При этих словах его Мина кричит: "Говоря это ты разделил Церковь!"

Говорит ему [святой Максим]: "Если говорящий слова Святых Писаний и святых отцов разделяет Церковь, то что делает с Церковью тот, кто уничтожает догматы святых, без которых невозможно даже самое бытие Церкви?"

И, обратившись к людям экзарха, сакелларий вскричала "Скажите экзарху: неужели ты оставишь в живых такого человека, когда имеешь власть!"

И, выведя блаженного Максима вон, вводят ученика его, требуя, чтобы он сделал донос на учителя, якобы оскорбившего Пирра. Но он тихим голосом в ответ сказал правду, что никто так не почитал Пирра, как почитал [Максим]. Тогда они приказывают ему говорить громко. Но так как он не дозволил себе отступить от подобающего монахам благоговейного голоса, то дали предстоящим повеление бить его.
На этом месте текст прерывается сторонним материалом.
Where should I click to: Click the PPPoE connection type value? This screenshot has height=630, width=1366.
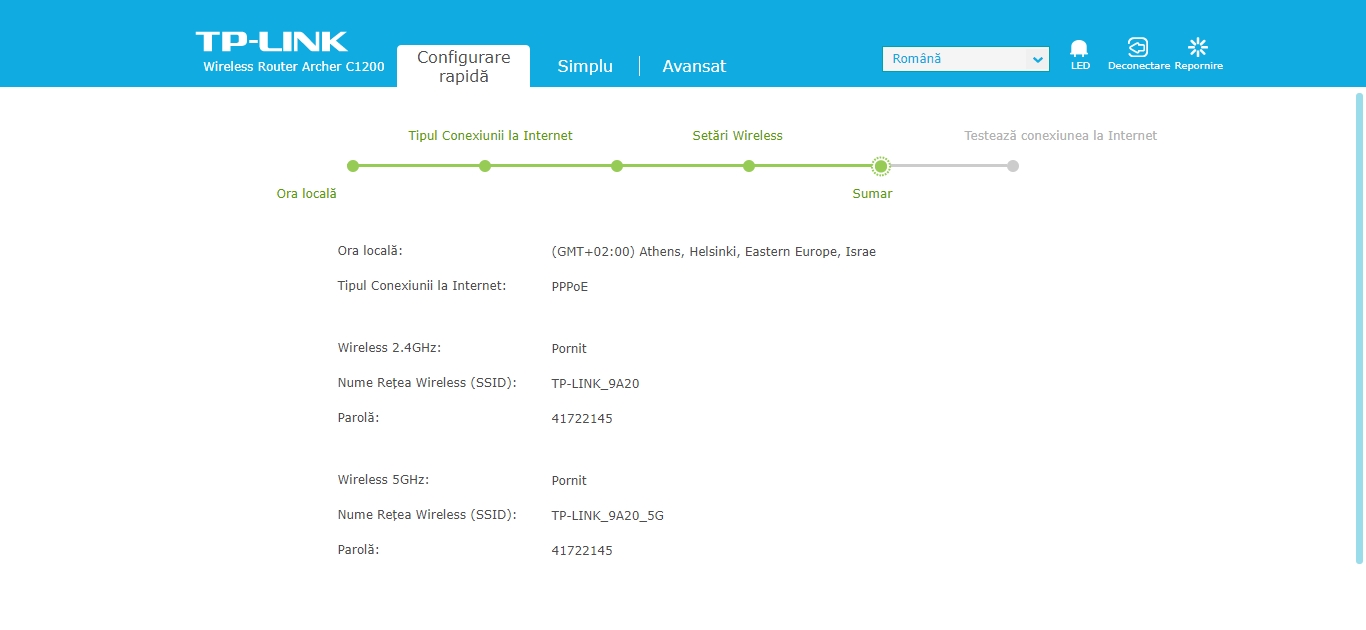569,287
Они же, подвергая его [кулачным] ударам, довели до полумертвого состояния.

Потом, когда их отправили в тюрьму, вскоре приходит Мина к преподобному старцу и говорит ему в присутствии начальников: "Вверг тебя Бог и привел сюда, дабы ты получил [в возмездие] то, что ты сделал другим, введя всех в заблуждение догматов Оригена".

Святой же в ответ сказал ему пред всеми:

"Анафема Оригену и догматам его и всякому единомышленнику его".

Тогда говорит патрикий Епифаний: "Устранено, кир-авва Мина, предъявляемое тобою против него обвинение, ибо если бы и был он оригенистом, то, поскольку анафематствовал [это лжеучение], освободил себя от подозрения. И я уже принимаю это, как нечто такое, чего не говорилось о нем".

И отведен был каждый из них в то место, где находился под стражею.

А на другой день патрикий Троил и Сергий Евкрат, блюститель царского стола, явились к рабу Божию и, сев, приказали и ему сесть, обратившись к нему с такой речью:

"Расскажи нам, кир-авва, беседу между тобою и Пирром, бывшую в Африке и Риме, о догматах, и какими доводами убедил ты его анафематствовать собственный догмат [о единоволии во Христе] и согласиться с твоим?"

Преподобный же изложил им все по порядку, что память сохранила, присоединив и то, что "я собственного догмата не имею, но придерживаюсь общего учения Церкви, ибо не употребил ни одного нового слова, чтобы можно было говорить о собственном моем догмате".

Потом, после его рассказа, говорят ему: "Не имеешь общения с престолом Константинопольским?"

Он же сказал: "Не имею общения".

"По какой причине не имеешь общения?" — говорят ему.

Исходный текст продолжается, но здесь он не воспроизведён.